With Sacramento preparing to vote on soda taxes this November, and the promise of more such challenges to come, the beverage industry was desperate to avoid another public referendum on their hazardous products, so they went behind closed doors to preempt local control.
This is a familiar playbook for tobacco-control advocates like me. Here’s what soda tax advocates can do to keep the pressure on Big Soda:
- Keep building local coalitions and pushing for local policy wins. If the state law stops communities from passing soda taxes, then go after other high-impact local policies, such as restricting marketing, which disproportionately targets youth of color.
- Monitor bills in the state legislature to catch efforts to sneak preemption into budgets and other must-pass legislation, and be prepared to mobilize opposition on short notice. Organizations like Americans for Non-Smokers’ Rights and Grassroots Change show us how this can be done.
- Form networks of activists, policymakers, and organizations both large and small to advocate for repeal of preemption laws. Many states that had tobacco control preemption bills in place in the 1990s were eventually able to repeal them. We can do the same now by urging lawmakers to repeal this preemption statute ahead of schedule.

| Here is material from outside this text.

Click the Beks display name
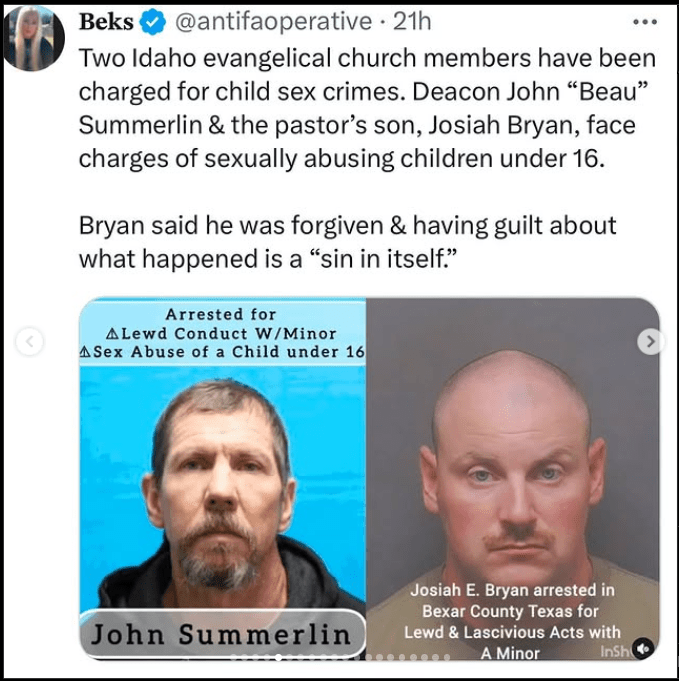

The new law banning soda taxes in California is a setback, but we won’t give up on reigning in the soda industry and protecting community health. Just as advocates have saved lives and prevented suffering by exposing and countering Big Tobacco, we can do the same with soda. We can and must fight back.
Larry Cohen is the executive director of the nonprofit Prevention Institute. He was a leader in the California coalition that passed the nation’s first multi-city smoking ban.